Hets Ransomware

Among the newest ransomware threats lurking the Web is the Hets Ransomware. Upon uncovering the Hets Ransomware, researchers studied this Trojan and found that it belongs to the infamous STOP Ransomware family. Instead of building their own file-locking Trojans, most cyber crooks who distribute threats of this type opt to use the source code of an already existing threat and alter it to their liking. This not only cut back time but also enables cybercriminals with less experience to propagate ransomware threats.
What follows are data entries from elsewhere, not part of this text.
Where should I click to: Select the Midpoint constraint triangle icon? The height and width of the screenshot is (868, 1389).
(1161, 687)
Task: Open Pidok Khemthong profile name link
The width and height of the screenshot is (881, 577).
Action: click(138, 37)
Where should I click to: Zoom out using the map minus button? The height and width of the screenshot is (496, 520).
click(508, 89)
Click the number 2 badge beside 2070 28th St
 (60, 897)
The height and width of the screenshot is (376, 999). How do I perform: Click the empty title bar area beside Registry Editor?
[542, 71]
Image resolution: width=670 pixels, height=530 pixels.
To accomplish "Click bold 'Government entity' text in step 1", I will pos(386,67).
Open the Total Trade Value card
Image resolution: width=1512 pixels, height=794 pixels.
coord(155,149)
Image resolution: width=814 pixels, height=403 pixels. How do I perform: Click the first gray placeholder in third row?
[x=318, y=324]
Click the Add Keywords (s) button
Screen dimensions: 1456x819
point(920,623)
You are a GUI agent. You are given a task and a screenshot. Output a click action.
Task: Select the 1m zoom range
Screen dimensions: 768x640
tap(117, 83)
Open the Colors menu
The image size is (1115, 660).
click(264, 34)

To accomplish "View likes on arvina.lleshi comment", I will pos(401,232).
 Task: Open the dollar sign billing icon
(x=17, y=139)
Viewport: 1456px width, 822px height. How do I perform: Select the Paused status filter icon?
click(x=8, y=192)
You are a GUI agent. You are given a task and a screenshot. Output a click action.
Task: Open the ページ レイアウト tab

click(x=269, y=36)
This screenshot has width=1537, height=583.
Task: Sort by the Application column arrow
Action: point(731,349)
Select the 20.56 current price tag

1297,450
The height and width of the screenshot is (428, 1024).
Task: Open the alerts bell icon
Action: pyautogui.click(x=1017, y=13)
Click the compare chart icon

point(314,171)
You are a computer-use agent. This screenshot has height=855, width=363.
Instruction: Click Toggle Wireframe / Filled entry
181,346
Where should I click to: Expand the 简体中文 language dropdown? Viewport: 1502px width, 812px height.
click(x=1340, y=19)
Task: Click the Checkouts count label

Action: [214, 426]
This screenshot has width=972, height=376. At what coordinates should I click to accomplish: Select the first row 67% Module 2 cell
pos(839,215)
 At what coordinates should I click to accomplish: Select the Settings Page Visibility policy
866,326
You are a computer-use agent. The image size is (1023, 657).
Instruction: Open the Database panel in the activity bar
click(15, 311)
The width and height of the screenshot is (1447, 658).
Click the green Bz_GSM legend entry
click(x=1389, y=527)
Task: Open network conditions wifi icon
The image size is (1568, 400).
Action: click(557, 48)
Propagation and Encryption

The dissemination methods involved in the spreading of the Hets Ransomware have not yet been disclosed. Browsing dodgy websites and downloading pirated content can increase your chances of getting your system infected by a ransomware threat greatly. Authors of data-encrypting Trojans often use spam emails with macro-laced attachments, bogus software updates, torrents trackers, and fraudulent pirated versions of popular applications to distribute their threatening creations. Ransomware threats usually target a wide variety of file types. Rest assured that all images, documents, videos, databases, archives, audio files, presentations, etc. will be encrypted by this nasty threat most certainly. The Hets Ransomware applies a complex encryption algorithm to lock the targeted data. When t he Hets Ransomware encrypts a file, it will append a new extension to the end of the file name. The extension that the Hets Ransomware uses is '.hets.' A file that was named 'pacific-ocean.jpeg' originally will be renamed to 'pacific-ocean.jpeg.hets' as soon as the encryption process of the Hets Ransomware has been completed.

The Ransom Note

In the next step of the attack, the Hets Ransomware will drop its ransom note on the desktop of the user. The ransom message of the Hets Ransomware is contained in a file called '_readme.txt,' which is a symbol of data-locking Trojans that belong to the STOP Ransomware family. The attackers explain that the ransom fee is $490, but users who fail to get in touch with them within three days of the attack will have to pay double the price - $980. As a proof that the attackers have a functioning decryption key that is capable of reversing the damage done to the user's files, they offer to unlock 1-2 files for free, provided that they do not contain any important information. The attackers give out two email addresses where they can be contacted - ‘datahelp@iran.ir' and ‘datarestorehelp@firemail.cc.'

You can take advantage of the attackers' offer and get 1-2 of your files decrypted for free. However, we advise you against paying the ransom fee because cybercriminals do not tend to keep their promises. This is how countless victims of ransomware have been left disappointed and empty-handed despite paying the ransom fee demanded. Instead, download and install a genuine anti-spyware solution that will help you wipe off the Hets Ransomware from your PC once and for all.